• **WORK REQUIRED**: Please transcribe only the lines that run from the line bearing "You are a computer-use agent." to the end of the entries, keeping both end lines. Skip the pictures.

• **EXERCISE MATERIALS**:
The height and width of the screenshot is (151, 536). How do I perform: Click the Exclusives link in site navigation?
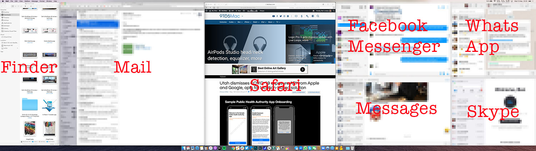click(x=223, y=22)
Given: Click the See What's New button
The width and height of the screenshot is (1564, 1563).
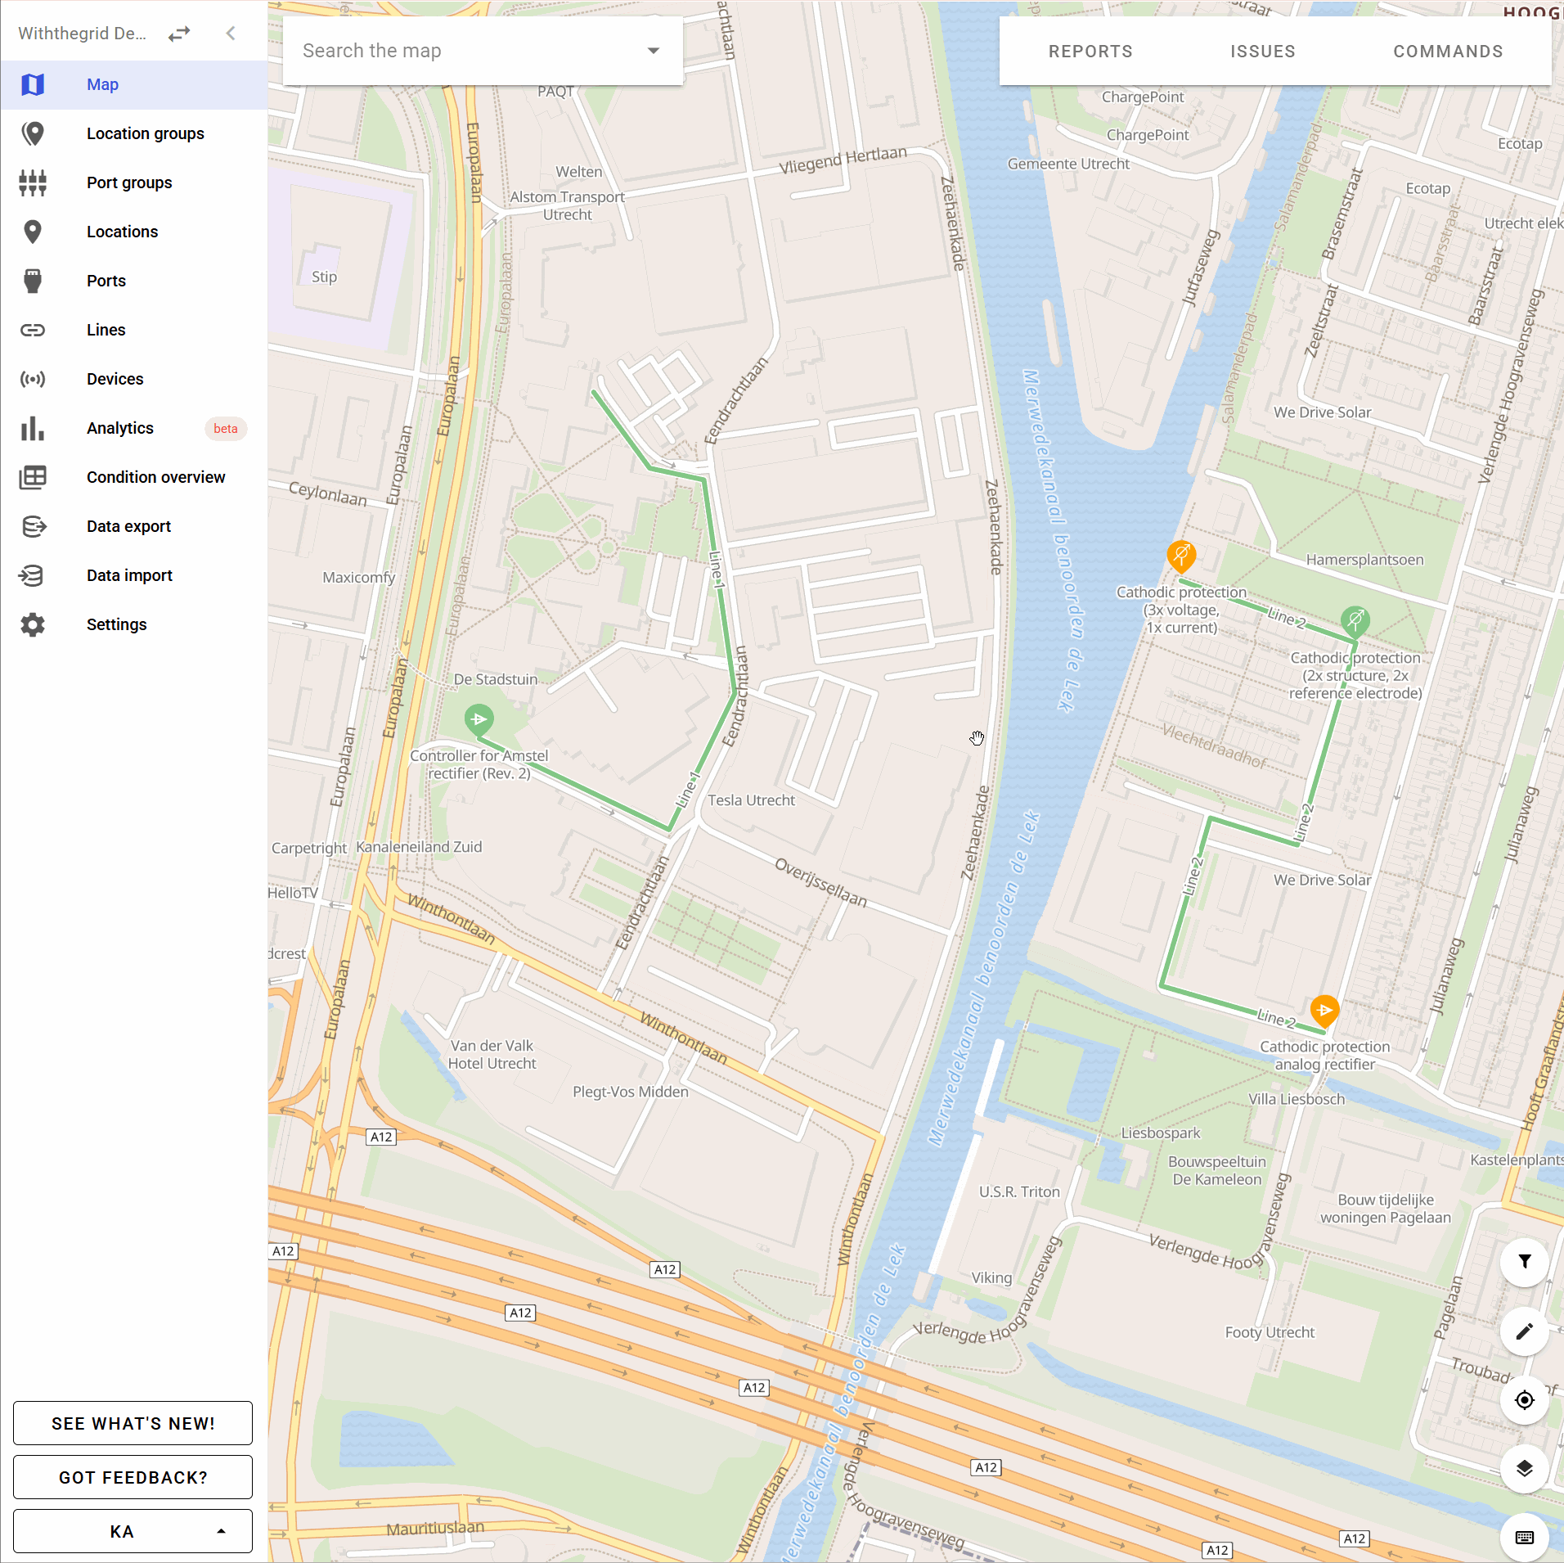Looking at the screenshot, I should point(133,1423).
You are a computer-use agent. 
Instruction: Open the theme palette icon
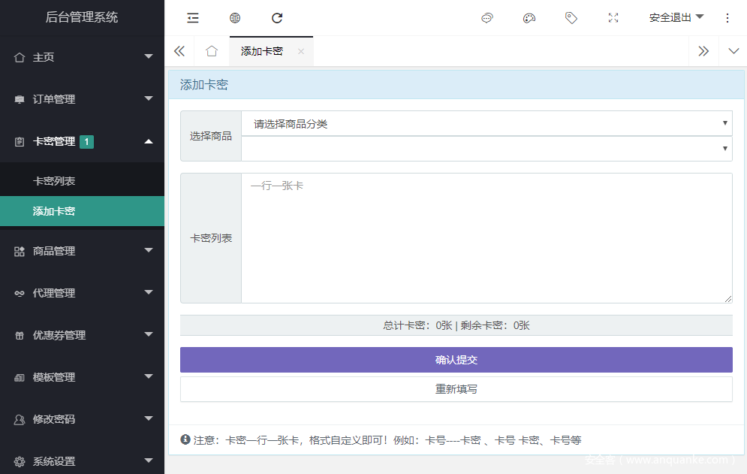coord(529,18)
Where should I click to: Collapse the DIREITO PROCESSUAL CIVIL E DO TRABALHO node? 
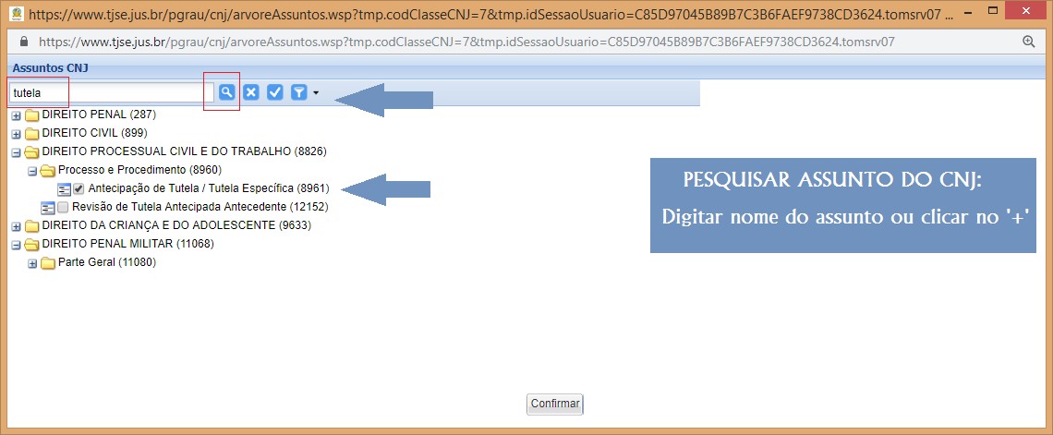click(16, 152)
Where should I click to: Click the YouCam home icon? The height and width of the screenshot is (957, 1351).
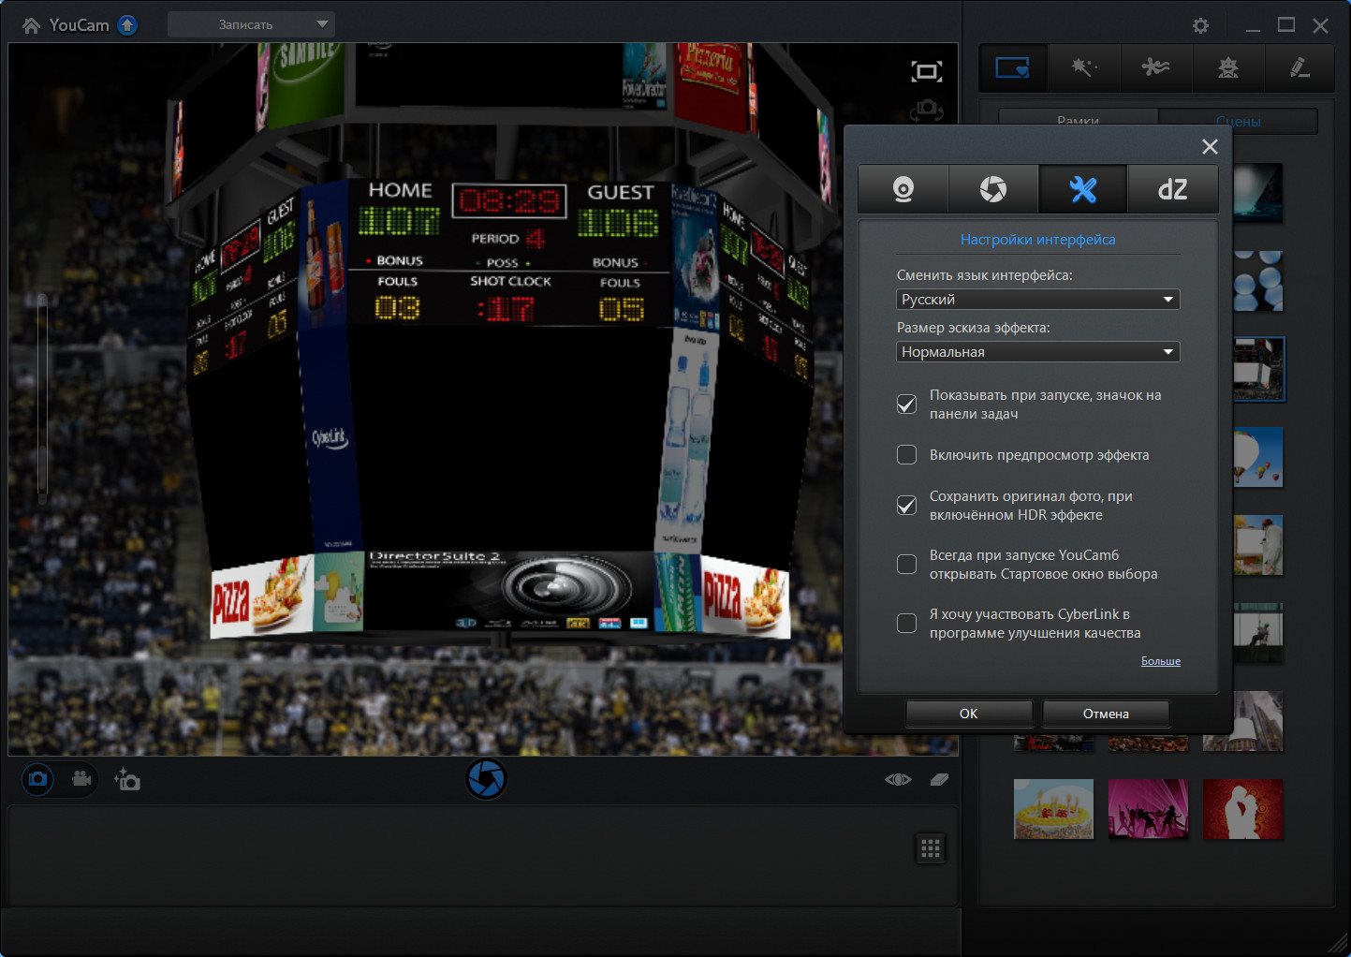coord(31,25)
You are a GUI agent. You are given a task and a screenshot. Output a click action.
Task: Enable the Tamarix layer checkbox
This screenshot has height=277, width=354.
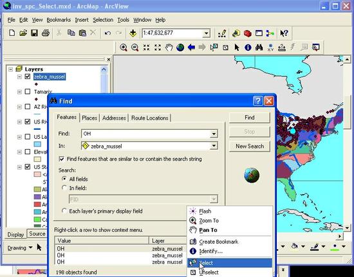(x=28, y=91)
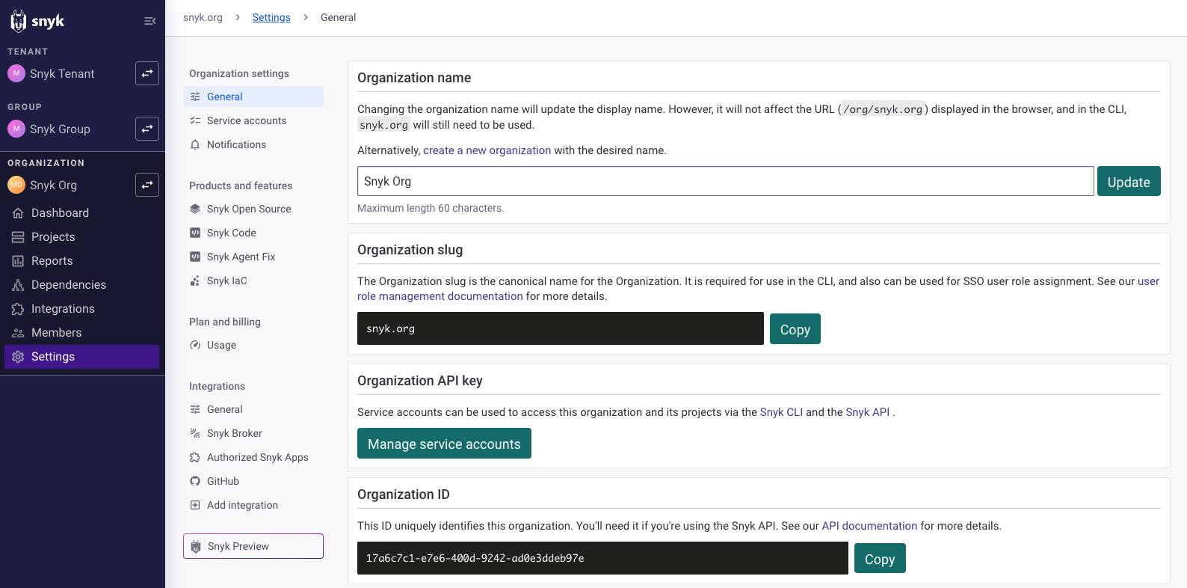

• **ANSWER SECTION**:
You are a computer-use agent. 
Instruction: Open the theme palette icon
coord(529,18)
Where should I click to: Collapse the DIREITO PROCESSUAL CIVIL E DO TRABALHO node? 
click(16, 152)
Where should I click to: Click the YouCam home icon? The height and width of the screenshot is (957, 1351).
coord(31,25)
You are a GUI agent. You are given a task and a screenshot. Output a click action.
Task: Enable the Tamarix layer checkbox
This screenshot has height=277, width=354.
(x=28, y=91)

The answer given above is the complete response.